§ EXERCISE MATERIAL
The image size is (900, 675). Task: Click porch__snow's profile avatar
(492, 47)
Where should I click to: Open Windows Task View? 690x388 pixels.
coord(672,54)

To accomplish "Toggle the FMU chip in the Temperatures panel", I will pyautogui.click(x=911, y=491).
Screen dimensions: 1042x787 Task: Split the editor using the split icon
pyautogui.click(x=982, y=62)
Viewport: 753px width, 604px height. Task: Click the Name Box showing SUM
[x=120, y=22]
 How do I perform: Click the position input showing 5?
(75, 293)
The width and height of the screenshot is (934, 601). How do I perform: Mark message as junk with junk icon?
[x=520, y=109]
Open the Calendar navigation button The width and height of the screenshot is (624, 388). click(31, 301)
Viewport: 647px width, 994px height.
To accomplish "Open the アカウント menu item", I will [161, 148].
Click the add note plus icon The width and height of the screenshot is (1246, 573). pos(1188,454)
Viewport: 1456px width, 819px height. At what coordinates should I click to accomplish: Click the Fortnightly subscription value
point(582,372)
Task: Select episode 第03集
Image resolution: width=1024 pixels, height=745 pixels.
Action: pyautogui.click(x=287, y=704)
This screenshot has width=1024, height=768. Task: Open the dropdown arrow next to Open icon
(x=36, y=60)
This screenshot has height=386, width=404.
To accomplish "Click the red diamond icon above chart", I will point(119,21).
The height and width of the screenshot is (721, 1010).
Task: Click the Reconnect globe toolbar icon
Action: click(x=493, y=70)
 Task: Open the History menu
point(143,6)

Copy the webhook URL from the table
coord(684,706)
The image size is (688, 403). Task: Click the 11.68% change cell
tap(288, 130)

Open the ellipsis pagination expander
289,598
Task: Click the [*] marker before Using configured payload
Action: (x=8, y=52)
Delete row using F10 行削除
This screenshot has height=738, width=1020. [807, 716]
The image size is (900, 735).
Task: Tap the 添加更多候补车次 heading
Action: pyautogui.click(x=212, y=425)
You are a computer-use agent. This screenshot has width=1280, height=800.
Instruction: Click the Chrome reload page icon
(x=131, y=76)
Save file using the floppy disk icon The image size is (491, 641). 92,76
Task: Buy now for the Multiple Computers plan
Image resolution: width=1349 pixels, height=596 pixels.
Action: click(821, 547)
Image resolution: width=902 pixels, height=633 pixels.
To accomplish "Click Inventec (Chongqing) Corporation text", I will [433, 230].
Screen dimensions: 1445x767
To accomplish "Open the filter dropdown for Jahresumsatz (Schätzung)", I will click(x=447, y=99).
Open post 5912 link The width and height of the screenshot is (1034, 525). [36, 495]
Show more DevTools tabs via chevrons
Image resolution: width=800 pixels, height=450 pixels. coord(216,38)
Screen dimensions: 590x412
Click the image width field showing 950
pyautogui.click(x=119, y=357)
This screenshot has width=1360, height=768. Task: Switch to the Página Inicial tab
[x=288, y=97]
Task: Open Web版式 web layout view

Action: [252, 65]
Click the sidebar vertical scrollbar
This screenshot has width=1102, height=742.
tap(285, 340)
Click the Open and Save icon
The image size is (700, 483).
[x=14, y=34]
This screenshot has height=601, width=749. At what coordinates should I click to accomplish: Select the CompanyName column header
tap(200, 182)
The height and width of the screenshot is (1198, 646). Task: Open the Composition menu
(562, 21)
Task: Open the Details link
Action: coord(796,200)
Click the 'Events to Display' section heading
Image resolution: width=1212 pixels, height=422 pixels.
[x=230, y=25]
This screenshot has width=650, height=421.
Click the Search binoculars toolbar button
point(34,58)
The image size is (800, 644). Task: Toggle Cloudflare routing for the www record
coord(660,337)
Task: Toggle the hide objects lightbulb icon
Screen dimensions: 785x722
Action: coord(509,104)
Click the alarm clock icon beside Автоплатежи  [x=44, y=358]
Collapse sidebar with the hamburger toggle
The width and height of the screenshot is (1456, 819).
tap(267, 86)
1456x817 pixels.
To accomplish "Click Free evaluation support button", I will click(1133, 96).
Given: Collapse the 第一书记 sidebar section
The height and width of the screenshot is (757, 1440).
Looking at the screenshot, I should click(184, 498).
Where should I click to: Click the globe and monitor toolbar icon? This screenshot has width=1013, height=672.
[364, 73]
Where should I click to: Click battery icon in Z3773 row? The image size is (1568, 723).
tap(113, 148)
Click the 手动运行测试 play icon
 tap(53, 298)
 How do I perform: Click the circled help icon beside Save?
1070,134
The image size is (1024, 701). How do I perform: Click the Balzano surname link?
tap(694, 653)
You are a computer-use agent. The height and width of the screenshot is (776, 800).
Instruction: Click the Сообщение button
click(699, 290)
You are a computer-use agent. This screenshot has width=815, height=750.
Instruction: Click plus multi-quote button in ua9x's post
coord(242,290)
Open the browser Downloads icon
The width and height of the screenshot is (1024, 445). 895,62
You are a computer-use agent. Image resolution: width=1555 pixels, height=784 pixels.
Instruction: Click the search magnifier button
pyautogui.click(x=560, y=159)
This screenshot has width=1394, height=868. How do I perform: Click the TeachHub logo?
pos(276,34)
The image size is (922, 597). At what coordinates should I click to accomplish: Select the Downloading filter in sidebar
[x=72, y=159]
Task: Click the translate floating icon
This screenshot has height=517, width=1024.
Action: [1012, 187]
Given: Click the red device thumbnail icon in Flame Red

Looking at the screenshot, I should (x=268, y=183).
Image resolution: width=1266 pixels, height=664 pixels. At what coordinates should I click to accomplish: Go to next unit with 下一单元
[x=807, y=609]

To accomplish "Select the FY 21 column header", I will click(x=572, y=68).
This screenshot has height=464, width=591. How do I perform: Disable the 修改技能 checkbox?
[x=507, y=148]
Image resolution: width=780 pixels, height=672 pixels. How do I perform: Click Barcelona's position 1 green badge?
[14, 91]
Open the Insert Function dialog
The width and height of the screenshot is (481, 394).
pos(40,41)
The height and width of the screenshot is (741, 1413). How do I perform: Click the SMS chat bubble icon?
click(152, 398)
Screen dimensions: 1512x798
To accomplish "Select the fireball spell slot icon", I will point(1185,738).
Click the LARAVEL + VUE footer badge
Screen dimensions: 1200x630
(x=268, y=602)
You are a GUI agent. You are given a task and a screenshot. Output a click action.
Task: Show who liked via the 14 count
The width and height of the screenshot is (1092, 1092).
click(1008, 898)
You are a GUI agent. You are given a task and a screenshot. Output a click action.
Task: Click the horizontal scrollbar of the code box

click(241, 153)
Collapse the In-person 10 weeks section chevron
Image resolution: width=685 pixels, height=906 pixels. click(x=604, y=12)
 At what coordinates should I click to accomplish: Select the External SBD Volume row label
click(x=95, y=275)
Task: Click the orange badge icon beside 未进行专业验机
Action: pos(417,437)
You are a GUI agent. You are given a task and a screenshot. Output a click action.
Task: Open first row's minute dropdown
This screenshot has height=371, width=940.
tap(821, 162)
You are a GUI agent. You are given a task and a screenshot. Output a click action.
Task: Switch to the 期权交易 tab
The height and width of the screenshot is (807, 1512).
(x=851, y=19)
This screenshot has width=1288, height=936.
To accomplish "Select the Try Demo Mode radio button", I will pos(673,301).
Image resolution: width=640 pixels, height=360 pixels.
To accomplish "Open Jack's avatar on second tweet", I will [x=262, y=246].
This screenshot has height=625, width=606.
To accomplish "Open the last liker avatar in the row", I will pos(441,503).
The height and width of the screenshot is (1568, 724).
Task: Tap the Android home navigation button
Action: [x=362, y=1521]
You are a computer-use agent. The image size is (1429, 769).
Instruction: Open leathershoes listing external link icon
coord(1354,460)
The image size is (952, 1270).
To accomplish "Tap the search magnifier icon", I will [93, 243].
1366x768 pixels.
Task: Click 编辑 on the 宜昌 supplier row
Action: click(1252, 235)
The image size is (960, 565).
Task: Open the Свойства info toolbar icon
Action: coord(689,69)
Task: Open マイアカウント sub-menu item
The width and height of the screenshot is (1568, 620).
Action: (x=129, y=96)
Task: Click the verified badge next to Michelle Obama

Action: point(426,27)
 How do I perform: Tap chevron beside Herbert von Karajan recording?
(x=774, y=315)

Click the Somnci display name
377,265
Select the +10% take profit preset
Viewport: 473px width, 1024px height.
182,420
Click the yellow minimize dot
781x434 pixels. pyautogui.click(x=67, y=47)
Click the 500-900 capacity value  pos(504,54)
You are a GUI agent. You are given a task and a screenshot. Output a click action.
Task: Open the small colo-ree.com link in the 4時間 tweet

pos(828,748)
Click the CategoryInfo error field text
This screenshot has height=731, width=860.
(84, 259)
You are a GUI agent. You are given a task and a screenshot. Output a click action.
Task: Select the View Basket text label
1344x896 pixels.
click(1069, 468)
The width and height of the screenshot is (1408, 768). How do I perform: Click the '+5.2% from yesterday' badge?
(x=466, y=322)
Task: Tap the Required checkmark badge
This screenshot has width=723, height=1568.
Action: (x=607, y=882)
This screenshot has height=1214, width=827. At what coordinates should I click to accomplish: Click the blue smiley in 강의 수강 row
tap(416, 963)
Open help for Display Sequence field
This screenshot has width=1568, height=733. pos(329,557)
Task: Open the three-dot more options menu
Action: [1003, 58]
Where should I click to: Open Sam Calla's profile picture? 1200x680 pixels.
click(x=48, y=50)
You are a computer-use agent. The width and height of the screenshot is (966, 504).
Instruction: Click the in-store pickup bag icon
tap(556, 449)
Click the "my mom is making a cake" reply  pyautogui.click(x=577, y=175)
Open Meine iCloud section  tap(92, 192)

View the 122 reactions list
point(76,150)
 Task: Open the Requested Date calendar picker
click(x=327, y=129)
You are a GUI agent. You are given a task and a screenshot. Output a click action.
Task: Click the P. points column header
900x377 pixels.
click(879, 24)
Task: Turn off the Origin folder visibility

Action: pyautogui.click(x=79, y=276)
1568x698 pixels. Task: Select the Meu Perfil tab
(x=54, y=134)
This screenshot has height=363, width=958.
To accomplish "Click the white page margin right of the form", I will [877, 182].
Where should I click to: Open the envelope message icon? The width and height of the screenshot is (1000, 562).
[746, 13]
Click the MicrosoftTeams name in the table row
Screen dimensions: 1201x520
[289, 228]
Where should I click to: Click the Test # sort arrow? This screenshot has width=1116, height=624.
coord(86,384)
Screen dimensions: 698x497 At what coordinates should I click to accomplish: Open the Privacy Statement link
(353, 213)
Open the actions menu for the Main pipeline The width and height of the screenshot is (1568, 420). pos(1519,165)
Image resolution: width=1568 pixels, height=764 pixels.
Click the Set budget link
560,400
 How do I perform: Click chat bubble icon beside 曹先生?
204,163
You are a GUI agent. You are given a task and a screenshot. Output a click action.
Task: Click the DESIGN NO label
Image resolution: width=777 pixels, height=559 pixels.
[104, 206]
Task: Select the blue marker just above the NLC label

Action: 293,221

§ PROBLEM DETAILS
From the first line of the records above down to the line containing "Viewport: 647px width, 994px height.", repeat each line exactly as written. Include both of those lines and add nothing.

§ COMPLETED EXERCISE
The image size is (900, 675). Task: Click porch__snow's profile avatar
(492, 47)
Where should I click to: Open Windows Task View? 690x388 pixels.
coord(672,54)

To accomplish "Toggle the FMU chip in the Temperatures panel", I will pyautogui.click(x=911, y=491).
Screen dimensions: 1042x787 Task: Split the editor using the split icon
pyautogui.click(x=982, y=62)
Viewport: 753px width, 604px height. Task: Click the Name Box showing SUM
[x=120, y=22]
 How do I perform: Click the position input showing 5?
(75, 293)
The width and height of the screenshot is (934, 601). How do I perform: Mark message as junk with junk icon?
[x=520, y=109]
Open the Calendar navigation button The width and height of the screenshot is (624, 388). click(31, 301)
Viewport: 647px width, 994px height.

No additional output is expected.